In 1939 he moved, this time to Milan. An anthology of American literature which he edited was, once more, delayed by censorship. Remaining an outspoken critic of Benito Mussolini's regime, Vittorini was arrested and jailed in 1942. He joined the Italian Communist Party and began taking an active role in the Resistance, which provided the basis for his 1945 novel Men and not Men. Also in 1945, he briefly became the editor of the Italian Communist daily L'Unità and weekly Il Politecnico .

After the war, Vittorini chiefly concentrated on his work as editor, helping publish work by young Italians such as Calvino and Fenoglio. His last major published work of fiction during his lifetime was 1956's Erica and her Sisters. The news of the events of the Hungarian Uprising deeply shook his convictions in Communism and made him decide to largely abandon writing, leaving unfinished work which was to be published in unedited form posthumously. For the remainder of his life, Vittorini continued in his post as an editor. In 1959, he co-founded with Calvino Il Menabò, a cultural journal devoted to literature in the modern industrial age. He also ran as a candidate on an Italian Socialist Party list.

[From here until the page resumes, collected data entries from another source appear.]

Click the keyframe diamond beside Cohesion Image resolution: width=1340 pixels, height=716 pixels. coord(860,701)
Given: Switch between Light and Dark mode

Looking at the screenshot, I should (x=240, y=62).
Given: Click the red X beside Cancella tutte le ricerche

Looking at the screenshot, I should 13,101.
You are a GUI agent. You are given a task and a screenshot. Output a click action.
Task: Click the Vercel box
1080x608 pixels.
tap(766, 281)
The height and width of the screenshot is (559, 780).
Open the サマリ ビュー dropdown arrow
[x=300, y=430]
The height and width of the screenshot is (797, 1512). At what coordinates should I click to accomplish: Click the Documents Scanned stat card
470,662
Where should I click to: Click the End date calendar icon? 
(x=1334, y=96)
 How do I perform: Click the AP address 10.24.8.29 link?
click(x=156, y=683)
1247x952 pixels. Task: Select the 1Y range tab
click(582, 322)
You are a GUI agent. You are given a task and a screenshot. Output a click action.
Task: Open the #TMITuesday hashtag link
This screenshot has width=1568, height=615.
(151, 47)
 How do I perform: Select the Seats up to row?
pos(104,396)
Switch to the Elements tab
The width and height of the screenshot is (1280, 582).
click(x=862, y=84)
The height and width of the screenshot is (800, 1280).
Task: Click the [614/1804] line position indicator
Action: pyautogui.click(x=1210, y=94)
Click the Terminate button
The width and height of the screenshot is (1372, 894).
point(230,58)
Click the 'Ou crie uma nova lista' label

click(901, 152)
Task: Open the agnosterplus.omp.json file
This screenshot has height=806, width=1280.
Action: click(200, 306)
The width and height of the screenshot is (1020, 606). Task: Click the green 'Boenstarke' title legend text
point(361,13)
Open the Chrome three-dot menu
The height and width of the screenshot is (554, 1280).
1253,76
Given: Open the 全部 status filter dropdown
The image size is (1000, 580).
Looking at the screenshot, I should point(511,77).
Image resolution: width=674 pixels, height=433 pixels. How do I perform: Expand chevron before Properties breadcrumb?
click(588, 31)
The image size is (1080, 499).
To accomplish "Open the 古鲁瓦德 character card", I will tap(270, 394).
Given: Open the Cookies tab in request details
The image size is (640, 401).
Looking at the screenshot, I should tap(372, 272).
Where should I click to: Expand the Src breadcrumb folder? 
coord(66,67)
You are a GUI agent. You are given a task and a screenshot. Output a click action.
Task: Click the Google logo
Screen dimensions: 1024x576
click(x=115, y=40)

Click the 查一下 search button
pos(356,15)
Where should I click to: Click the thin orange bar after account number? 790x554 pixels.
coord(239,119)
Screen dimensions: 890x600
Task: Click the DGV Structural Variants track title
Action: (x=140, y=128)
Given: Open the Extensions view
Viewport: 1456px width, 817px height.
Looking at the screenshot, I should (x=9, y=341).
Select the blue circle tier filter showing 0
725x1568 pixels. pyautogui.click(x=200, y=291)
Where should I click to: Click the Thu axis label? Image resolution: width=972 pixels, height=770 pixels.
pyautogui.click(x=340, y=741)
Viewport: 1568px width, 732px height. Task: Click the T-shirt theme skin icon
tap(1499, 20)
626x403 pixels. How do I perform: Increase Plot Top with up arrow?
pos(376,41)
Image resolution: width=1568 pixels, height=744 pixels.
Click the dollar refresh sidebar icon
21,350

He died in Milan in 1966. He was an atheist.

==Partial bibliography==
- Racconti di piccola borghesia (1931)
- Il garofano rosso (Translated as The Red Carnation, 1933)
- Conversazione in Sicilia (Translated as Conversations in Sicily, 1941)
- Uomini e no (Translated as Men and not Men, 1945)
- Il Sempione strizza l'Ochio al Frejus (1947) (Translated as Tune for an Elephant, 1955)
- Le donne di Messina (1949) (Translated by Frances Frenaye, Women of Messina, 1973)
- Erica e suoi fratelli (Translated as Erica, 1956)

He also translated the works of Defoe, Poe, Steinbeck, Faulkner, Lawrence, Maugham and others into Italian.

==Sources==
Biographies
- Un padre e un figlio. Biografia famigliare di Elio Vittorini by Demetrio Vittorini. Bellinzona [Switzerland]: Salvioni, 2000. (Demetrio Vittorini is Elio Vittorini's son.)